Copy out every one of the following rows word for word, with no changes.

• _TASK DATA_
━━━━━━━━━━

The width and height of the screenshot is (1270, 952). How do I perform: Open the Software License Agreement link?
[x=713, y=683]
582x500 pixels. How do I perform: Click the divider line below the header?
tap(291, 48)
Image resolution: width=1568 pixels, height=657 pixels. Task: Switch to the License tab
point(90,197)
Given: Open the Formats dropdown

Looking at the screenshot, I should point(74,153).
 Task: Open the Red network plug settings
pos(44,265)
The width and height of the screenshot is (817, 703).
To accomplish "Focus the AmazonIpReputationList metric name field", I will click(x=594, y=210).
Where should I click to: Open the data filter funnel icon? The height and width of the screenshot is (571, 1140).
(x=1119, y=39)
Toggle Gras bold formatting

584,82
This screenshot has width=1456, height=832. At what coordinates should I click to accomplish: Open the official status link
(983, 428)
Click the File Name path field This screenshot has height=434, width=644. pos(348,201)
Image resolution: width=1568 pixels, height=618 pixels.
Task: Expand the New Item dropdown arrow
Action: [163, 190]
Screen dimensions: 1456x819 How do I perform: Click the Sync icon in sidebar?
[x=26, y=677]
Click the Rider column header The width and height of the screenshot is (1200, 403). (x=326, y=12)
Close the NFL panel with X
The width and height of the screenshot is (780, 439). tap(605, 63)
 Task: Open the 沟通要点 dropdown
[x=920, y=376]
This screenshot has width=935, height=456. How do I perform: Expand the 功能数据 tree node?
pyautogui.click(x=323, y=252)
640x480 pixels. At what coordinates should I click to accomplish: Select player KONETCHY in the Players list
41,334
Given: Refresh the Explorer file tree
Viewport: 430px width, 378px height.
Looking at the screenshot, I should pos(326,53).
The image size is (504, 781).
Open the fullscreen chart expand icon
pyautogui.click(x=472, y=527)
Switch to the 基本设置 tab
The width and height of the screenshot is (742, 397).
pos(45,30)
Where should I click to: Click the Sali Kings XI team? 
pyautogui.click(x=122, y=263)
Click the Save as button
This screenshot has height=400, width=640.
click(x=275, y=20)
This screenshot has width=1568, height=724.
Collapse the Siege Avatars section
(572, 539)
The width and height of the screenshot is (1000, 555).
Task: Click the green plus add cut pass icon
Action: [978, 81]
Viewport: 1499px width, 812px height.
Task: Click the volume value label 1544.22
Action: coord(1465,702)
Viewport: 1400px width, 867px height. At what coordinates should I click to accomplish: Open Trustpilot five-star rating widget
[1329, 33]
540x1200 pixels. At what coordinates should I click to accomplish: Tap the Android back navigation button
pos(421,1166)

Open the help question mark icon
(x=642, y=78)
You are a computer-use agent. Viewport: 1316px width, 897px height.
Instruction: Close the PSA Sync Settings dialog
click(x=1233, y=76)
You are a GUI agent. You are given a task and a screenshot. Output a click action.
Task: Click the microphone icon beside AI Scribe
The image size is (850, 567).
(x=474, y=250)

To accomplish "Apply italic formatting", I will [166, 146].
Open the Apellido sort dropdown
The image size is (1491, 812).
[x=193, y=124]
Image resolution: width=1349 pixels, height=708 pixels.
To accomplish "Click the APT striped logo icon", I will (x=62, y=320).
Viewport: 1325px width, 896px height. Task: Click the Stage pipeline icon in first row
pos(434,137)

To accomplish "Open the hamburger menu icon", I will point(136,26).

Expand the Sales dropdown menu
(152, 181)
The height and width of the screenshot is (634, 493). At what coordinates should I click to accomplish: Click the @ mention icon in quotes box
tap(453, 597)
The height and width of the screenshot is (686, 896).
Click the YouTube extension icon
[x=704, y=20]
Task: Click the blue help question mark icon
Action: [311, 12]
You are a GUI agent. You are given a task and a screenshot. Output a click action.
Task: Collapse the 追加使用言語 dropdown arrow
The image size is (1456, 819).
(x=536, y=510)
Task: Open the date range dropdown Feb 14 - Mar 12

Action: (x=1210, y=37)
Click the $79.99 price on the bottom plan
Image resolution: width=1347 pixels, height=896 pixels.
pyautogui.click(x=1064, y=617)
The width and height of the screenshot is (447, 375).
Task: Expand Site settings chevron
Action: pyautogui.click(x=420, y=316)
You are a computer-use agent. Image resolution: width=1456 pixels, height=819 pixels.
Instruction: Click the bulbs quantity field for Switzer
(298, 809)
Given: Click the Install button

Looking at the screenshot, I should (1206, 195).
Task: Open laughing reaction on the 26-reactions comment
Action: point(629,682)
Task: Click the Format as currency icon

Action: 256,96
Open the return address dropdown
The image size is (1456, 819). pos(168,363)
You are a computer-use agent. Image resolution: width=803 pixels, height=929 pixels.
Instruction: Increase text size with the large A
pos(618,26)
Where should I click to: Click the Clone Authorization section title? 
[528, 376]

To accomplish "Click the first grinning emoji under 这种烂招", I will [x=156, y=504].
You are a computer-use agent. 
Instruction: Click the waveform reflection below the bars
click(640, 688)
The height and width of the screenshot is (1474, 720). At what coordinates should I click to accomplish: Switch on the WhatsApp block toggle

━━━━━━━━━━

• _FULL SOLUTION_
The width and height of the screenshot is (1270, 952). How do I perform: Open the Software License Agreement link?
[x=713, y=683]
582x500 pixels. How do I perform: Click the divider line below the header?
tap(291, 48)
Image resolution: width=1568 pixels, height=657 pixels. Task: Switch to the License tab
point(90,197)
Given: Open the Formats dropdown

Looking at the screenshot, I should point(74,153).
 Task: Open the Red network plug settings
pos(44,265)
The width and height of the screenshot is (817, 703).
To accomplish "Focus the AmazonIpReputationList metric name field", I will click(x=594, y=210).
Where should I click to: Open the data filter funnel icon? The height and width of the screenshot is (571, 1140).
(x=1119, y=39)
Toggle Gras bold formatting

584,82
This screenshot has width=1456, height=832. At what coordinates should I click to accomplish: Open the official status link
(983, 428)
Click the File Name path field This screenshot has height=434, width=644. pos(348,201)
Image resolution: width=1568 pixels, height=618 pixels.
Task: Expand the New Item dropdown arrow
Action: [163, 190]
Screen dimensions: 1456x819 How do I perform: Click the Sync icon in sidebar?
[x=26, y=677]
Click the Rider column header The width and height of the screenshot is (1200, 403). (x=326, y=12)
Close the NFL panel with X
The width and height of the screenshot is (780, 439). tap(605, 63)
 Task: Open the 沟通要点 dropdown
[x=920, y=376]
This screenshot has width=935, height=456. How do I perform: Expand the 功能数据 tree node?
pyautogui.click(x=323, y=252)
640x480 pixels. At what coordinates should I click to accomplish: Select player KONETCHY in the Players list
41,334
Given: Refresh the Explorer file tree
Viewport: 430px width, 378px height.
Looking at the screenshot, I should pos(326,53).
The image size is (504, 781).
Open the fullscreen chart expand icon
pyautogui.click(x=472, y=527)
Switch to the 基本设置 tab
The width and height of the screenshot is (742, 397).
pos(45,30)
Where should I click to: Click the Sali Kings XI team? 
pyautogui.click(x=122, y=263)
Click the Save as button
This screenshot has height=400, width=640.
click(x=275, y=20)
This screenshot has width=1568, height=724.
Collapse the Siege Avatars section
(572, 539)
The width and height of the screenshot is (1000, 555).
Task: Click the green plus add cut pass icon
Action: [978, 81]
Viewport: 1499px width, 812px height.
Task: Click the volume value label 1544.22
Action: coord(1465,702)
Viewport: 1400px width, 867px height. At what coordinates should I click to accomplish: Open Trustpilot five-star rating widget
[1329, 33]
540x1200 pixels. At what coordinates should I click to accomplish: Tap the Android back navigation button
pos(421,1166)

Open the help question mark icon
(x=642, y=78)
You are a computer-use agent. Viewport: 1316px width, 897px height.
Instruction: Close the PSA Sync Settings dialog
click(x=1233, y=76)
You are a GUI agent. You are given a task and a screenshot. Output a click action.
Task: Click the microphone icon beside AI Scribe
The image size is (850, 567).
(x=474, y=250)

To accomplish "Apply italic formatting", I will [166, 146].
Open the Apellido sort dropdown
The image size is (1491, 812).
[x=193, y=124]
Image resolution: width=1349 pixels, height=708 pixels.
To accomplish "Click the APT striped logo icon", I will (x=62, y=320).
Viewport: 1325px width, 896px height. Task: Click the Stage pipeline icon in first row
pos(434,137)

To accomplish "Open the hamburger menu icon", I will point(136,26).

Expand the Sales dropdown menu
(152, 181)
The height and width of the screenshot is (634, 493). At what coordinates should I click to accomplish: Click the @ mention icon in quotes box
tap(453, 597)
The height and width of the screenshot is (686, 896).
Click the YouTube extension icon
[x=704, y=20]
Task: Click the blue help question mark icon
Action: [311, 12]
You are a GUI agent. You are given a task and a screenshot. Output a click action.
Task: Collapse the 追加使用言語 dropdown arrow
The image size is (1456, 819).
(x=536, y=510)
Task: Open the date range dropdown Feb 14 - Mar 12

Action: (x=1210, y=37)
Click the $79.99 price on the bottom plan
Image resolution: width=1347 pixels, height=896 pixels.
pyautogui.click(x=1064, y=617)
The width and height of the screenshot is (447, 375).
Task: Expand Site settings chevron
Action: pyautogui.click(x=420, y=316)
You are a computer-use agent. Image resolution: width=1456 pixels, height=819 pixels.
Instruction: Click the bulbs quantity field for Switzer
(298, 809)
Given: Click the Install button

Looking at the screenshot, I should (1206, 195).
Task: Open laughing reaction on the 26-reactions comment
Action: point(629,682)
Task: Click the Format as currency icon

Action: 256,96
Open the return address dropdown
The image size is (1456, 819). pos(168,363)
You are a computer-use agent. Image resolution: width=803 pixels, height=929 pixels.
Instruction: Increase text size with the large A
pos(618,26)
Where should I click to: Click the Clone Authorization section title? 
[528, 376]

To accomplish "Click the first grinning emoji under 这种烂招", I will [x=156, y=504].
You are a computer-use agent. 
Instruction: Click the waveform reflection below the bars
click(640, 688)
The height and width of the screenshot is (1474, 720). At what coordinates should I click to accomplish: Switch on the WhatsApp block toggle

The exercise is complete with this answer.